I mean, I have got tired of explaining this to people I come across, that I am in a specialty that I chose for myself. (Nuclear Medicine, a branch which is not so popular among my fellow medicos, let alone the commoners. Please Google for further details on my role as a Doctor here.) And I'm happy to have chosen it over the many other branches which the crowd follows uncritically. I did my research, and weighed all its pros and cons before I decided to get into it. I needed to be in such a branch to be able to live my life my way. Just that the whole idea of what exactly 'my way' is, what I have dreamt of through these years, keeps changing as we grow. And to be honest, I am with the clan here, hating to grow up! But still making a choice and accepting the present, which perhaps is not straight out of my dreamland, but it is clearly the right plan now.

How I miss those times when things were as simple as attending lectures, studying for the next exams, and enjoying with friends and family. According to me, that is the realm in which one has the guts to have ambitions, and dreams, and to believe. To Believe that you are capable of achieving it all, and any kind of restrain in your path seems insignificant then. This is how I had imagined and planned things for myself all these years, because I had always been brought up in this coddled dome of optimism and love made by my family. Believing I can do the extraordinary, and somehow achieving those little milestones in the long run, made me an exemplar for them. But now, the reality of this cosmic city makes me feel no more than ordinary! Having seen life at its crudest, I now have the wishes of any other common man, that is to have a job, a degree, a family, some peace, and eventually happiness. Nothing more really matters! I'm grateful to have met the most of it at this point in my life.  And I'm fervently looking forward to reach out for the remainders.
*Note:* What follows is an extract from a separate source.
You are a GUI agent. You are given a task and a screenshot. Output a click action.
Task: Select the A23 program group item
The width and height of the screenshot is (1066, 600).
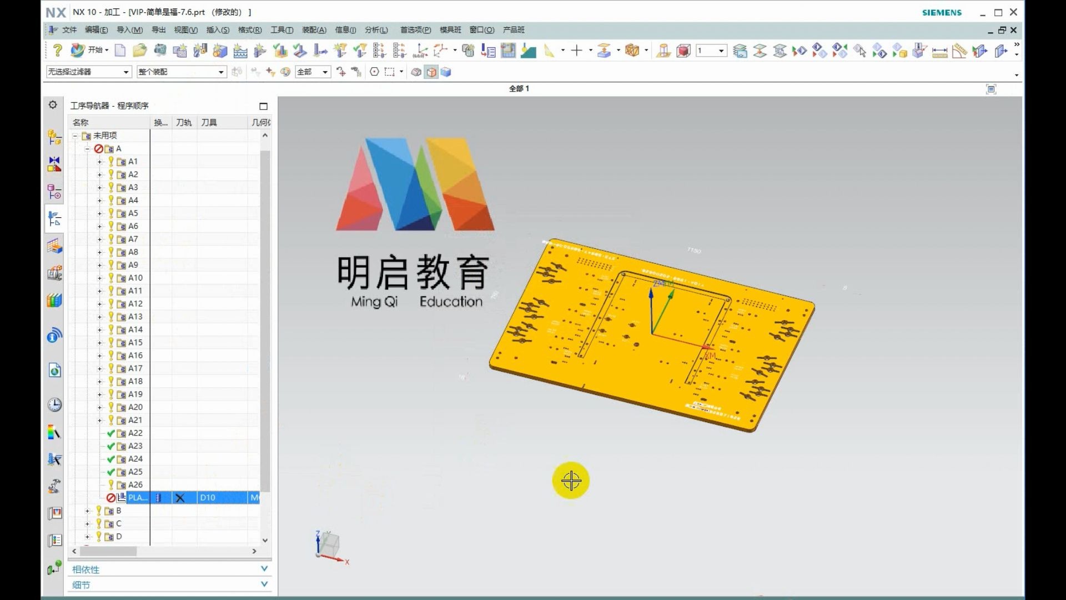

But the ugly truth is that the ideal world that we tend to seek, the one with a perfect balance amongst work and family, success and failure, joy and sorrow, can never exist in reality. Because there is always going to be some part in excess of the other. And this would cause colossal shifts in our psyche, altering the definition of our dreams and desires, eventually scarring our lives to impact all our future goals. 
(I recently read this somewhere and got really inspired, quoting Mrs. Georget- Scars mean survival, it means that we showed up for the fight rather than running away from it.) 
It makes me realize how it is all a part of growing up. That we are supposed to develop into these indifferent beings, rather than what we used to think of ourselves in our carefree tender days. It certainly makes our emotions stronger but sadly our psyche weaker. We learn to value relations more than the merits of our career and we tend to prioritize discordantly to our own foregone whims. Atleast that is how it has occurred to me, and it seems perfectly legit now. The ways of life are not predicable.  And so should we be taught to go about life. That come what may, I shall adhere to these few agendas of living my life this new way- 
Seeking not only academic merits, but also joys of little happenings;  being prepared for worse, while trying not to be doomed in pessimism;  being hopeful of more, yet cherishing the little that I may have; 
 and finally, wishing not for the exceptional, but for the amicable.